Court cases support conservation easements
By JACK BRUBAKER
Updated Jun 10, 2011 14:57

Seven years ago, the Ephrata School District signed an agreement with the late Elam Lauver, whose farm had been the 11th ever preserved in Lancaster County in 1984.

Under the contract, the district would build an access road to a new elementary school through the preserved land. In exchange, Lauver would receive two acres for every acre he gave up.

Lancaster County and the Chesapeake Bay Foundation took the case to court. The Pennsylvania Supreme Court had the final say, ruling against the deal in 2007.

Preservationists said the case represented a landmark.

If the decision had gone the other way, they claimed, perpetual easements everywhere might be endangered.

So, just how solid are land easements that are supposedly designed to last forever?

Leslie Ratley-Beach, defense director of easements for the Land Trust Alliance in Washington, D.C., keeps track of all agricultural and other open space easements in the United States.

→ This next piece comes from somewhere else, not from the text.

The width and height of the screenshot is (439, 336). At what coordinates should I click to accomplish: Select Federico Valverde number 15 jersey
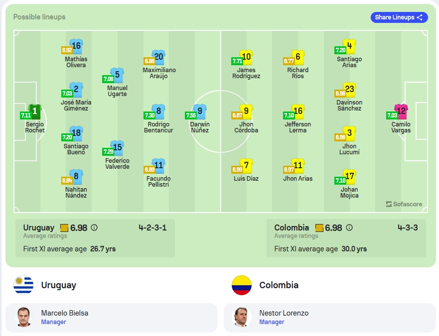point(117,148)
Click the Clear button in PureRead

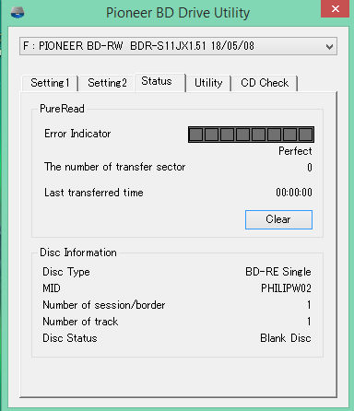[278, 219]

She said she knows of no court in the country that has ever "extinguished" a conservation easement of any kind.

Land trusts have lost litigation over "a specific violation that did not threaten the continued effectiveness of the easement," she said, but those have been "relatively minor disputes."

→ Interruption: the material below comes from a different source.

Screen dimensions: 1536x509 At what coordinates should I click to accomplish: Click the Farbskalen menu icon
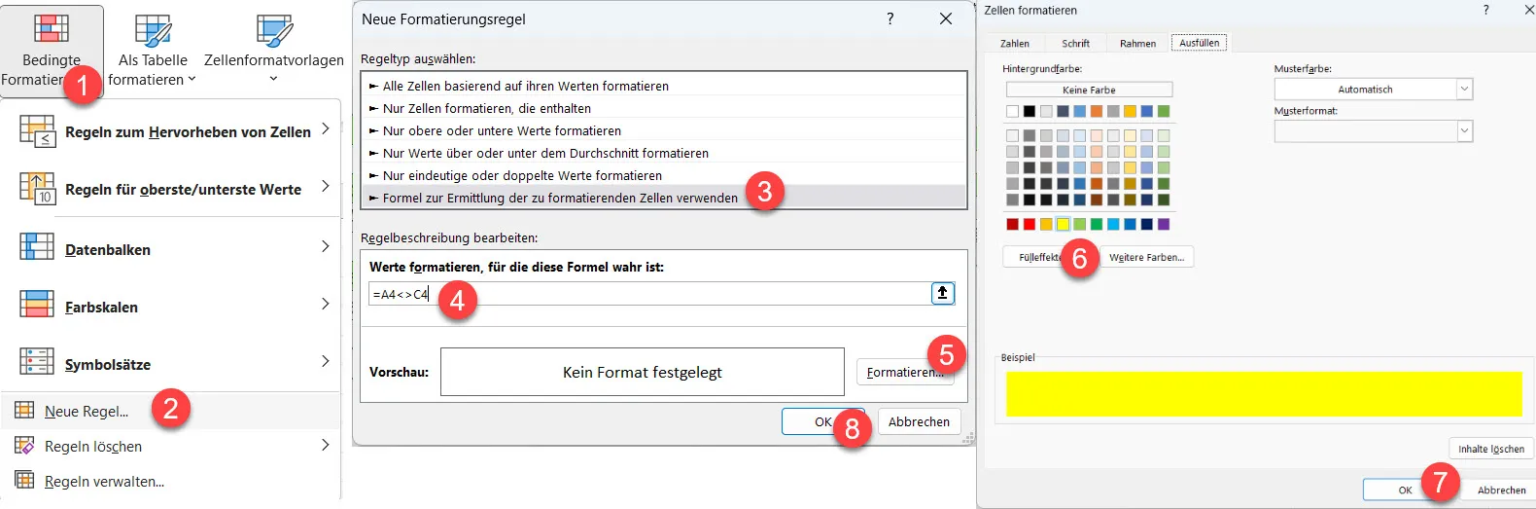[x=37, y=305]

One of the lost cases seems similar to the situation in Lancaster County.

A developer needed an access easement from a neighbor in order to build houses on his land in Clarkstown, N.Y. The neighbor had placed a conservation easement on his farm and so turned down the developer's proposal.

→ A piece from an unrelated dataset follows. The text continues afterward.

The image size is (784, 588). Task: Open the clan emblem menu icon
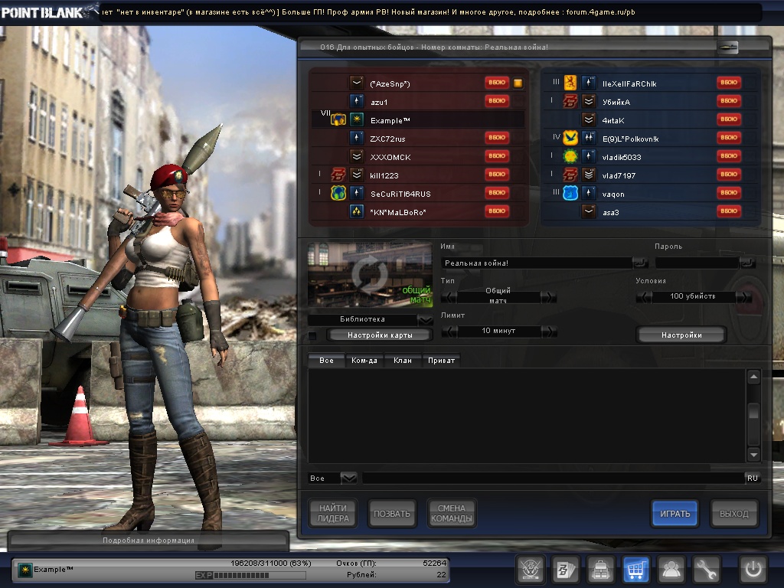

The developer sued and won on the basis that the conservation easement did not prohibit signing over an access easement to the land.

The difference is that Elam Lauver's easement did prohibit signing over an access easement without the approval of the county's preservation board.

Only one legal maneuver can trump solid conservation easements, Ratley-Beach said. That is eminent domain. It has been used to take preserved land.

"Government condemning authorities may seize both the land and the easement following the usual procedures," she said. "This is an issue in all 50 states."

It was an issue in Lancaster County almost a decade ago.

In 2001, the Mount Joy Borough Authority wanted to purchase five acres of Robert and Debbie Bachman's farm in East Donegal Township through eminent domain.

The property is adjacent to the authority's water treatment plant.

The Bachmans reportedly did not oppose the idea, but the state Agricultural Lands Condemnation Approval Board rejected it, saying the authority had not shown a compelling need for the preserved acreage.

If farmland or open space is taken through eminent domain, Ratley-Beach said, conservationists try "to divert the impact to conserved land, minimize it if diversion is not feasible and in the last resort obtain appropriate compensation for any taking."